JURNALSUKABUMI.COM – Sejumlah pengurus Himpunan Mahasiswa Islam (HMI) dan Korp HMI-wati (KOHATI) Cabang Sukabumi menggelar audiensi pertama setelah pasca COVID-19 bersama DPRD Kota Sukabumi, Senin (29/06/2020).
Kedatangan para mahasiswa tersebut sekaligus menyampaikan tiga aspirasi yakni, terkait sejumlah pembangunan fisik di Kota Sukabumi, mengusulkan Bank Data satu pintu dan menolak RUU HIP untuk membatalkan bukan untuk menundanya.
“Tiga poin ini kami sampaikan langung kepada para perwakilan rakyat di Kantor DPRD Kota Sukabumi.
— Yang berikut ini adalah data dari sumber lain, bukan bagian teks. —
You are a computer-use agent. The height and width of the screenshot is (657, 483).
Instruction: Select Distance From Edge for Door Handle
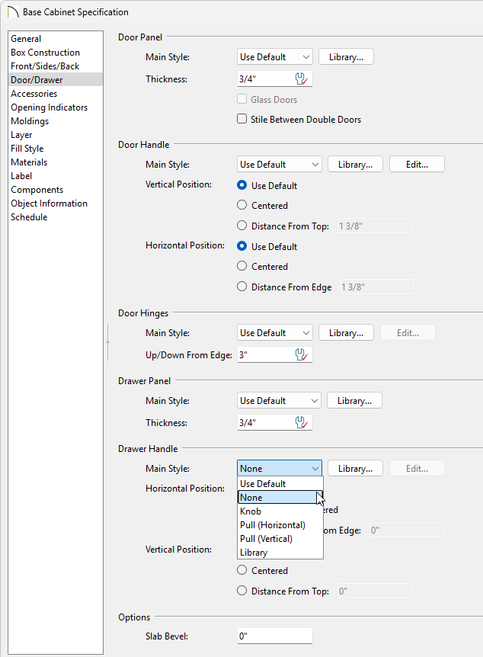242,287
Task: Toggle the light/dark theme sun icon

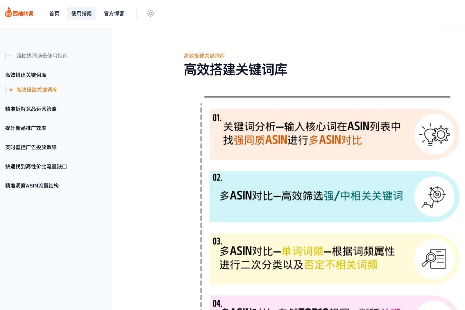Action: [x=151, y=14]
Tidak sampai disanan, kita akan kawal kedepannya,” ujar Sekretaris Umum HMI Cabang Sukabumi, Muhammad Mulki kepada jurnalsukabumi.com.
Adapun poin utama kata Mulki, mengenai sejumlah pembangunan fisik di Kota Sukabumi yang berasal dari anggaran bantuan Provinsi Jawa Barat terancam tidak akan terlaksana. Sebab, anggaran tersebut terkena recofusing untuk penanganan Covid-19 di Jawa Barat.
“Diantaranya pembangunan tersebut, Pasar Pelita, Gor Lapang Merdeka, SD Sudajaya Hilir, Pembangunan Puskesmas Nangeleng E.Pembangunan Depo Arsip, Pembangunan Gedung Audioturium di Jalan Sarasa Kecamatan Cibeureum dan Double track. Semunya mangkrak, belum tuntas dan menjadi catatan merah pemerintah Kota Sukabumi,” jelasnya.
Harapan selanjutnya kata Mulki, mengusulkan Bank Data satu pintu untuk menghimpun data bantuan sosial (Bansos) yang terjaring di DTKS ataupun BPS dalam 3 Bansos tersebut, pengaksesannya bisa langsung oleh masyarakat.
“Kami berharap datanya berbentuk aplikasi dengan sistem database dan dengan algoritma yang bisa menyesuaikan status keluarga penerima manfaatnya, kemudian untuk validasinya berjalan dengan algoritma yang sudah di buat sehingga verifikasi data cepat dan tepat,” harapnya.
Sementara poin ketiga masih kata Mulki, yaitu pihaknya menolak RUU HIP untuk membatalkan bukan untuk menundanya.
“Semua aspirasi yang kami sampaikan akan di rapatkan kembali dan sisampaikan kepada pemerintah daerah. Kami seluruh akan terus kritis dan mengawal apa yang sudah di sampaikan oleh DPRD Kota Sukabumi,” pungkasnya.